You haven't even released the film, and people are kvetching, about freezing it for use years later?

www.brianquinby.com said...

Don't freeze! It pops the pod and then dries a little crust that prevents the chemistry from spreading evenly when thawed and used. I stored probably 30 boxes of polaroid from my job years ago in the freezer and this was the result. It's damaging effects only present themselves roughly 70% of the time. So, there will be a few useable ones in there but it's really frustrating going through them all. I can tell when a pod has burst and dried because the paper cover will not slide away as it is "glued" to the film inside. This is not recommended and provides no visual effect. Storing in a refrigerator is ideal and will not damage anything.

Bob Crowley said...

Brian
Thanks for this firsthand report.

Anonymous said...

"I stored probably 30 boxes of polaroid from my job years ago in the freezer and this was the result."

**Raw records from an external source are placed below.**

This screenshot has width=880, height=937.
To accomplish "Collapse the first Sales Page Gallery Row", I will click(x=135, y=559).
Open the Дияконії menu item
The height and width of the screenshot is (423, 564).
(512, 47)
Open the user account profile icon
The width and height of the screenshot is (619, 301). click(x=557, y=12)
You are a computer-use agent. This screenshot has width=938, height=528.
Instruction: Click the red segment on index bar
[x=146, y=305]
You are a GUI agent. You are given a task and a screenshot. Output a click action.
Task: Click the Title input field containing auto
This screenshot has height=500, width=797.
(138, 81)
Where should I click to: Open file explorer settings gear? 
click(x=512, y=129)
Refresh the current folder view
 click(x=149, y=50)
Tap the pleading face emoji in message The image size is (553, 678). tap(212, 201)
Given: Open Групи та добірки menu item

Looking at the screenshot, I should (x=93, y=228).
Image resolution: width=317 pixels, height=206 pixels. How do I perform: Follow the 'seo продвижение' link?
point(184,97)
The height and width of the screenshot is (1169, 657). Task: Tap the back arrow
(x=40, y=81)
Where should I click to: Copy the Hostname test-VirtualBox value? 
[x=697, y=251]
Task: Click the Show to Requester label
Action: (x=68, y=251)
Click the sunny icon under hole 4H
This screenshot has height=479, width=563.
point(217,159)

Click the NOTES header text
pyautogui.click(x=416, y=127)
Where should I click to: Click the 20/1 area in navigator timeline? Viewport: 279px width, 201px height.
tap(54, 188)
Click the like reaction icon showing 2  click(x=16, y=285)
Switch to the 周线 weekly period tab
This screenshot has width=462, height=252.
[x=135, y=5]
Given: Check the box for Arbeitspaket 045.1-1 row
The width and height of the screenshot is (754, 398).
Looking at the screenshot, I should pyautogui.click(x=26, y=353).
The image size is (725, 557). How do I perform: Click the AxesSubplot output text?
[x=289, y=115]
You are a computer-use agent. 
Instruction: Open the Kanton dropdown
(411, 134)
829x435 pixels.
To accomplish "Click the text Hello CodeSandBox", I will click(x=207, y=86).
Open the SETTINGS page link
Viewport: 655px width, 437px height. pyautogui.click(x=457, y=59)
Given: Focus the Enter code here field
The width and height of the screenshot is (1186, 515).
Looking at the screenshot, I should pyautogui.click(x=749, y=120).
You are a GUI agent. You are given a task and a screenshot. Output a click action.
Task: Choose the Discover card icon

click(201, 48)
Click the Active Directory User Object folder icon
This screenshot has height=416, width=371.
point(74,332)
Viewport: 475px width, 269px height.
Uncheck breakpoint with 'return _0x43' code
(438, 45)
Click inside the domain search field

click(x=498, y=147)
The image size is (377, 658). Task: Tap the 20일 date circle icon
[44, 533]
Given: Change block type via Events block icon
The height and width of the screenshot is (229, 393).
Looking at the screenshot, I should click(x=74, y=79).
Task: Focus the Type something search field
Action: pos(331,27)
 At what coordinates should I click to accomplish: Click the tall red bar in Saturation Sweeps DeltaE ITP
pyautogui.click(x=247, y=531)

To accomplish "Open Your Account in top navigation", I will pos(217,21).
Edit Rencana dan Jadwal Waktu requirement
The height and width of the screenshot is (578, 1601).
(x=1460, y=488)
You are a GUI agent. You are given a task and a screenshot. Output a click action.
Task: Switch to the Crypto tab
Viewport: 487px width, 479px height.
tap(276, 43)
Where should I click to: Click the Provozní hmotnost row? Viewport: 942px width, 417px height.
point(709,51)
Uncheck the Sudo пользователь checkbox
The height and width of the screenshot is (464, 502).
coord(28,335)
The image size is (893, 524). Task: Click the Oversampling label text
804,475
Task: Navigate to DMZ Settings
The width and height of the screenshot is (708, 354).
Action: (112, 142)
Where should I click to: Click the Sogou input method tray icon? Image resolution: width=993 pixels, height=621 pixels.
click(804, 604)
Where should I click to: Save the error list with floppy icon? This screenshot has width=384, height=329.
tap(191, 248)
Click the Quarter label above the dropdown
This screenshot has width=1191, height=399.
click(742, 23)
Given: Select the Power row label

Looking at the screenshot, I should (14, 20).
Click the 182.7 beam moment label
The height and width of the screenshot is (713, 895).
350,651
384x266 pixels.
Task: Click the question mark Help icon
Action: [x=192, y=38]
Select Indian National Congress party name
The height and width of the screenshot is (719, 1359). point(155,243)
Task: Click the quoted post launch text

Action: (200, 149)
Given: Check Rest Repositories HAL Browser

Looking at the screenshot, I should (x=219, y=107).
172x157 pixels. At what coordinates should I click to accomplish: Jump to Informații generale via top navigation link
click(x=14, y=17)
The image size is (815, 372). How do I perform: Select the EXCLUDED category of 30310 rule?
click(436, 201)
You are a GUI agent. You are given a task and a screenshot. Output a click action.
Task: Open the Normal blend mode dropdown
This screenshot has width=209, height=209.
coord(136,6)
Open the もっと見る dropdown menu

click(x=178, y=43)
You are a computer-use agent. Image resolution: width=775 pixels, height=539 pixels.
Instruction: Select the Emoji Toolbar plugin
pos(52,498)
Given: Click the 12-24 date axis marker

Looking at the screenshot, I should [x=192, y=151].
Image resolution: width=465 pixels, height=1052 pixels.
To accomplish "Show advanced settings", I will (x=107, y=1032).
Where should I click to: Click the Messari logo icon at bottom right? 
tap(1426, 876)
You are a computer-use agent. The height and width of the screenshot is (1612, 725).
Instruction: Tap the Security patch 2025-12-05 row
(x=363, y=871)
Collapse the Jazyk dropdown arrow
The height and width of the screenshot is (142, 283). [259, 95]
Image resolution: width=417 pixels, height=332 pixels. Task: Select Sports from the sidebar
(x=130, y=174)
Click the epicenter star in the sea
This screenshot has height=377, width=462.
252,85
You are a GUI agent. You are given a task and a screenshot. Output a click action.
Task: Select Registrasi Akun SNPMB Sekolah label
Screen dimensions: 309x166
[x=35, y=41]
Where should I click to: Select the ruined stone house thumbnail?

Brian, it might make a difference knowing which emulsions you refer to. Since you don't specifically mention Type 55 by name, may I ask, what emulsion types specifically did you experience this 70% burst pod problem with? Type 55, 59, 665, 669, etc.?? Just curious is this is specific to a certain type of Polaroid (IE B&W or color, sheet or pack film), or rathe endemic to all Polaroid emulsions.

Bob Crowley said...

I don't know what google blogger just did, but this font is almost unreadable.

polapaul said...

dear anonymous
Your right about instant films being used more as an art form today than an exposure test. I would never discourage those folks from Mfg the 55P/N product because it has market value. My only point of concern is a product quality issue. Will freezing the product reduce the expected quality? It dosn't matter how its used or by who as long as the product performs as advertised.

www.brianquinby.com said...

Basically all of them are affected. I had medium format pack film, B/W, and color sheet film that were all basically ruined. It's the chemistry pod that is the problem (it freezes, expands and bursts the pod). There is no "direct" effect to the film or receptor paper from the cold temperature. This stuff will last for ever if simply refrigerated.

Bob Crowley said...

So did Polaroid suspend shipments during the Winter? I just shipped New55FILM to Canada, where it is cold. We know it sat in a very cold mailbox for hours, and who knows what before that, and in low pressure in a freezing, aging 727. How did Polaroid manage that?

polapaul said...

I don't recall problems with 55 P/n sitting in a mail box, maybe a door step in cold weather. Polaroid had dealers in all parts of the world, cities and towns. That was before e Trade so most customers picked up the films at the dealers. Anyway cold processing was always a problem. Below 65 degrees speed and image perfomance start to drop quickly. Not sure of the 65 degrees however if you need to know , I'll find out.

Kelly the little black dog said...

I see that the B&W 4x5 sheet film is out of stock. Will you be running another batch and any idea how soon?